Na frente ribeirinha da vila de Alcochete, há segredos que resistem ao tempo. Um deles é a Igreja de Nossa Senhora da Vida, edificada na segunda metade do século XVI e reaberta ao público no final de 2023, após obras de requalificação financiadas pelo Fundo Rainha Dona Leonor (186 mil euros) e Misericórdia de Alcochete, no valor total de 330 mil euros.

Após “incansáveis tarefas”, ao longo de mais de quatro anos, a provedora congratulou-se com o resultado desta empreitada, mas admitiu ao VM a sua preocupação com os encargos decorrentes da reabilitação e manutenção do edifício. “Foi para a anterior Mesa Administrativa uma deliberação difícil, discutível, mas corajosa perante os encargos financeiros assumidos com enorme esforço face aos parcos rendimentos da instituição”, proferiu no discurso de inauguração, a 9 de dezembro de 2023. Maria Manuela Boieiro lamentou ainda a falta de apoio financeiro do município na recuperação de uma capela “cujo valor histórico é indiscutível e faz parte da memória coletiva dos alcochetanos”.

O início da obra gerou surpresa entre a população, que reagiu com “admiração e esperança porque a capela está muito ligada à sua vida”, constatou a provedora. Dois dias após a inauguração, as portas abertas chamaram a atenção dos habitantes que pediram para entrar e conhecer o espaço. “Moro cá há tanto tempo e nunca vi esta igreja aberta. Está muito bem, gostei de ver. Muitos parabéns!”, exclamou uma alcochetana, que mora nas redondezas, na companhia de uma vizinha de 75 anos que “mora aqui há 60 anos” e só hoje a viu por dentro.

O edifício, classificado como monumento nacional em 1996, foi construído em 1577 por um médico de Alcochete, Afonso de Figueira, e a sua mulher, Júlia de Carvalho, que se encontram sepultados junto ao altar-mor e doaram o templo à Misericórdia. No século XVII, esta antiga ermida, de invocação ao Espírito Santo, passa a designar-se de Nossa Senhora da Vida, por influência de Nuno Álvares Pereira, e em 1758 as paredes da nave foram revestidas por azulejos, com representação de cenas da vida da Virgem, adquiridos a um azulejador de Lisboa.

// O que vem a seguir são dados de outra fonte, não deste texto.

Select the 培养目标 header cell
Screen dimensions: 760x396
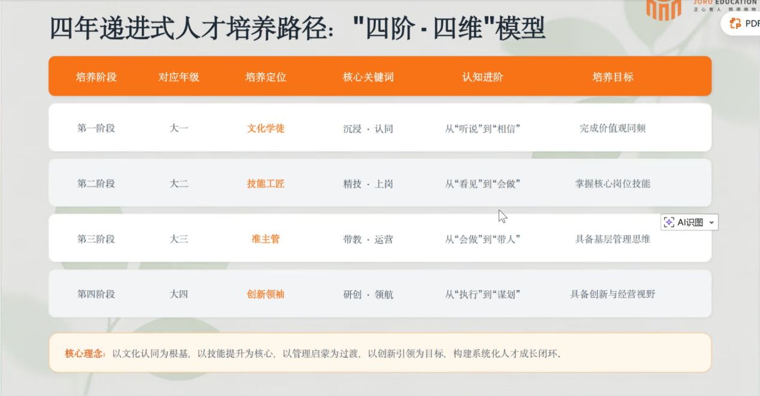pyautogui.click(x=613, y=77)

A requalificação deste conjunto azulejar foi uma das tarefas mais exigentes em todo o processo devido à falta de azulejos e condições ambientais do local. “Faltavam 80% dos azulejos originais e o salitre e a humidade faziam saltar os azulejos. Quinze dias depois de os fixarem estava tudo caído no chão”, recordou a provedora, louvando a competência e dedicação da equipa que zelou pela conservação deste património histórico desde o telhado, aos altares, cúpula, paredes e azulejos. “Expressamos a todos vós o nosso apreço e reconhecimento”, reconheceu na cerimónia de inauguração.

Em relação ao horário de visitas e eucaristias, que suscitou muitas perguntas da comunidade, a provedora esclareceu que o objetivo, a médio prazo, é abrir portas para eventos culturais, casamentos e batizados da comunidade, em função da disponibilidade do pároco local.

Apesar da satisfação por ver o templo imaculado e repleto de visitantes, a provedora não esconde a sua preocupação com a manutenção do edifício, que se encontra a poucos metros do rio. Por enquanto a responsabilidade compete exclusivamente à Misericórdia de Alcochete, que contraiu um empréstimo bancário no valor de 140 mil euros para fazer face a estas despesas, mas Maria Manuela Boieiro considera que a “responsabilidade de cuidar destes monumentos que fazem parte da história de um povo devia competir também ao Estado”.

Na mesma frente ribeirinha, localiza-se a igreja da Misericórdia e respetivo núcleo de arte sacra, cuja gestão está a cargo do município, e mais adiante o Lar Barão Samora Correia, onde funcionam as respostas sociais de centro de dia, estrutura residencial, apoio domiciliário e cantina social. A este património, juntam-se alguns imóveis, uma herdade e duas antigas salinas, com rentabilidade reduzida. “Antigamente, o sal era ouro branco e a Misericórdia era próspera, mas deixámos de explorar no final dos anos 1960, devido a uma opção nacional de passar a importar sal, e hoje as duas marinhas são exploradas por uma empresa de aquacultura”, lamenta.